Jury acquits Santa Rosa pain doctor of two murder charges, but hung on remaining murder charges
After nearly a week of deliberation, a jury found Friday that a Santa Rosa doctor who specializes in pain management was not guilty of second-degree murder in the deaths of two of his patients but failed to reach a verdict on several other charges.
Dr. Thomas Keller, 73, was accused of overprescribing dangerous combinations of drugs, including opioids, through his medical practice on Farmers Lane. He was arrested in August, and faced multiple charges brought by the California Attorney General’s Office, including second-degree murder in the deaths of four Sonoma County residents. Tripo Nelson, Ashlee McDonald, Dean Rielli and Jerri Lee Badenhop-Bionda all who died in 2016 or 2017 from drug overdoses while under Keller’s care.
The jury began deliberating March 11 and was called into court to deliver a verdict Friday.
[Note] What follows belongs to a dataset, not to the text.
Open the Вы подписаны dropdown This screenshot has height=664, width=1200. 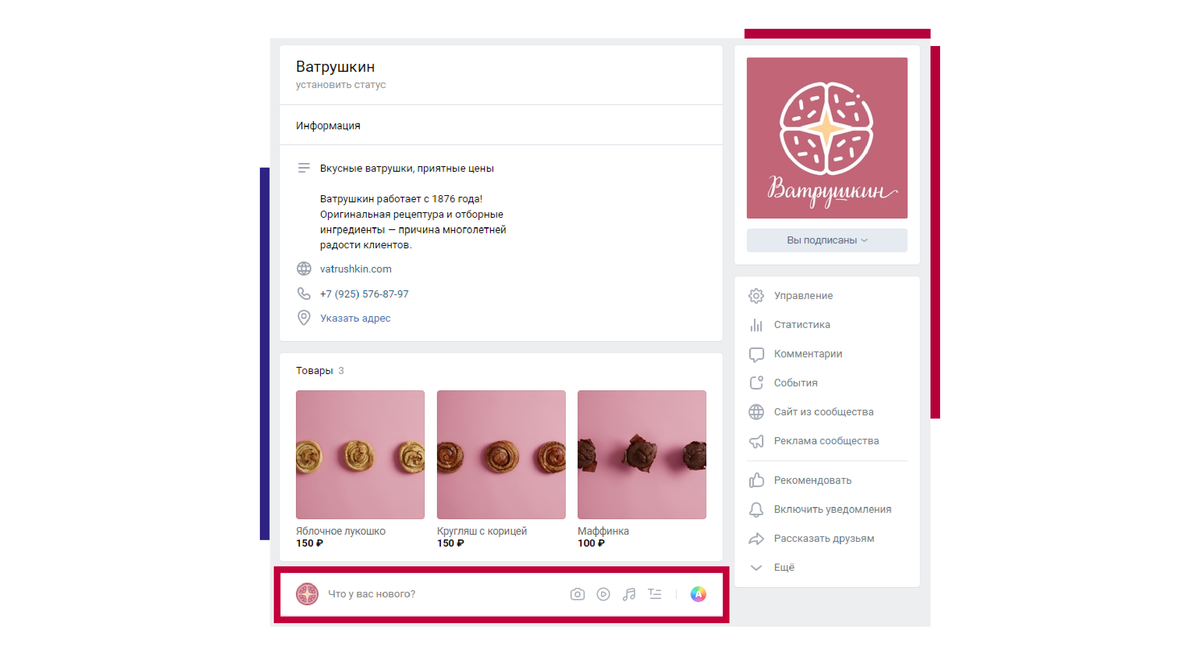[827, 240]
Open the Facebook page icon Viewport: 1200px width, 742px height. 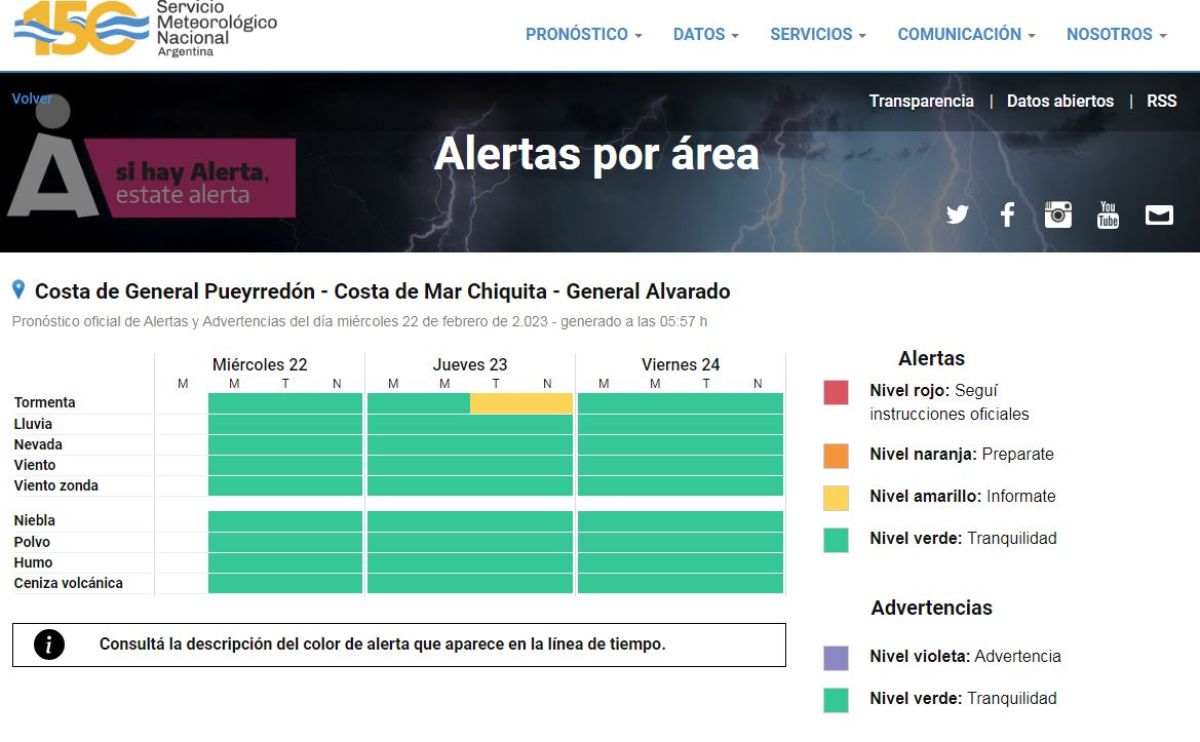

But the 12 jurors had yet to reach a consensus on several charges, prompting Sonoma County Superior Court Judge Chris Honigsberg to order them to continue their deliberations that day.
About 40 minutes later, the jury returned a not guilty verdict for four of the nine counts against Keller. The physician was found not guilty in the second-degree murders of Badenhop-Bionda and Rielli, and was also acquitted of recklessly prescribing medications to Steven Delacour of Forestville and an undercover agent who posed as a patient.
The jury was hung on the remaining five counts, including second-degree murder in the deaths of Nelson and McDonald and recklessly prescribing medications to Santa Rosa residents Jennifer Silver and Alyssa Rieden. The jury also was unable to reach a consensus on the charge of elder abuse for Keller’s treatment of his former patient, Susan Ross - a 67-year-old woman who died in 2015 from respiratory and other health issues in combination with dangerous levels of prescription drugs in her system.
Still, Keller and his attorneys were satisfied with the jury’s decision. When the verdicts were read aloud, Keller’s attorneys patted him on the back.
The verdicts conclude a nearly two-month trial, which marked the first time California Attorney General Xavier Becerra pursued murder charges against a doctor for deaths connected to opioid medications.
During the trial, state prosecutors referenced Keller’s personal journal, in which he wrote about his patients, frequently using crass and derogatory language. Prosecutors argued the journal showed Keller’s careless indifference for his patients’ lives, and read to the jury several passages where Keller called himself “a legal drug dealer.”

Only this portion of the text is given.